───── Text provided
Along with Kuo's theory that there will be two different sizes of the wearable, the analyst makes a downright shocking claim that Apple's watch will be priced as high as "several thousand US dollars." As usual, this sketchy claim was treated as all but confirmation that Tim Cook is indeed poised to drop a wrist-worn device as expensive as a used car on the world, and the headlines flowed forth.

"Here's how much the iWatch will cost," "The most accurate Apple analyst in the world is predicting iWatches will cost several thousand dollars," and "Apple's iWatch could cost over $1,000" are just a few choice examples, but there are plenty more. Perhaps I wake up on a different frequency than the rest of humanity, but I would sooner believe that Apple is planning to purchase a national coffee chain than give any credit to a rumor that the company's unannounced wearable is priced as high as the Mac Pro.
──────────
───── Raw data
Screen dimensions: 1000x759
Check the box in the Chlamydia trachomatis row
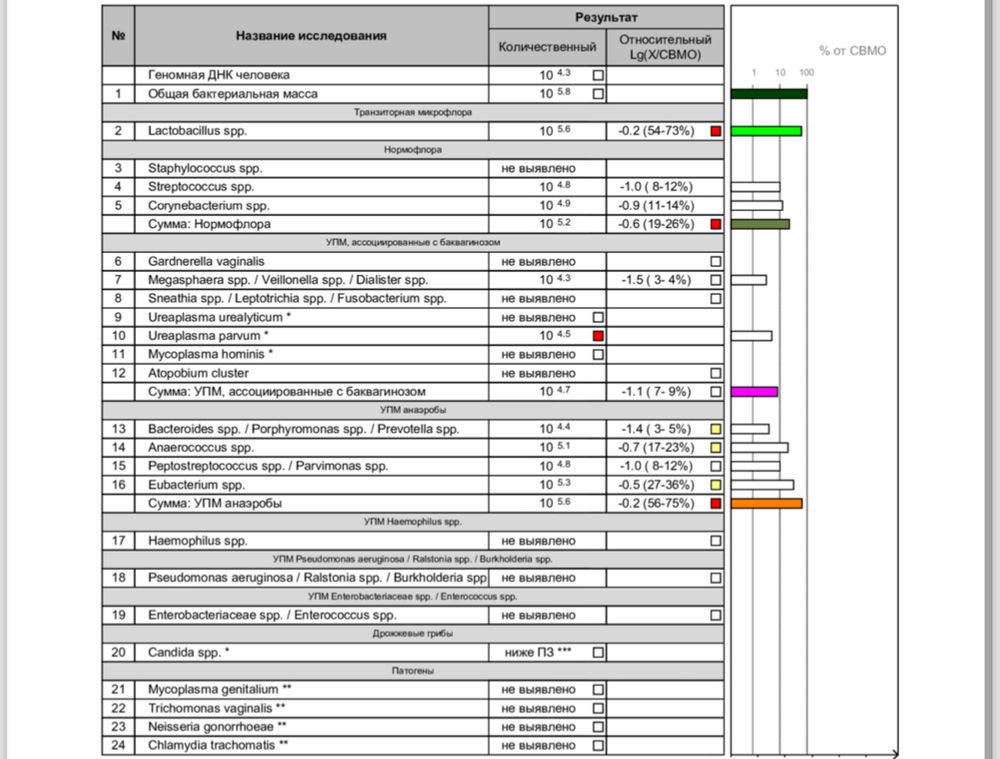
──────────
■ **Goal**
Copy out, word for word, the full passage about the rumored price of Apple's watch.

■ **Answer**
Along with Kuo's theory that there will be two different sizes of the wearable, the analyst makes a downright shocking claim that Apple's watch will be priced as high as "several thousand US dollars." As usual, this sketchy claim was treated as all but confirmation that Tim Cook is indeed poised to drop a wrist-worn device as expensive as a used car on the world, and the headlines flowed forth.

"Here's how much the iWatch will cost," "The most accurate Apple analyst in the world is predicting iWatches will cost several thousand dollars," and "Apple's iWatch could cost over $1,000" are just a few choice examples, but there are plenty more. Perhaps I wake up on a different frequency than the rest of humanity, but I would sooner believe that Apple is planning to purchase a national coffee chain than give any credit to a rumor that the company's unannounced wearable is priced as high as the Mac Pro.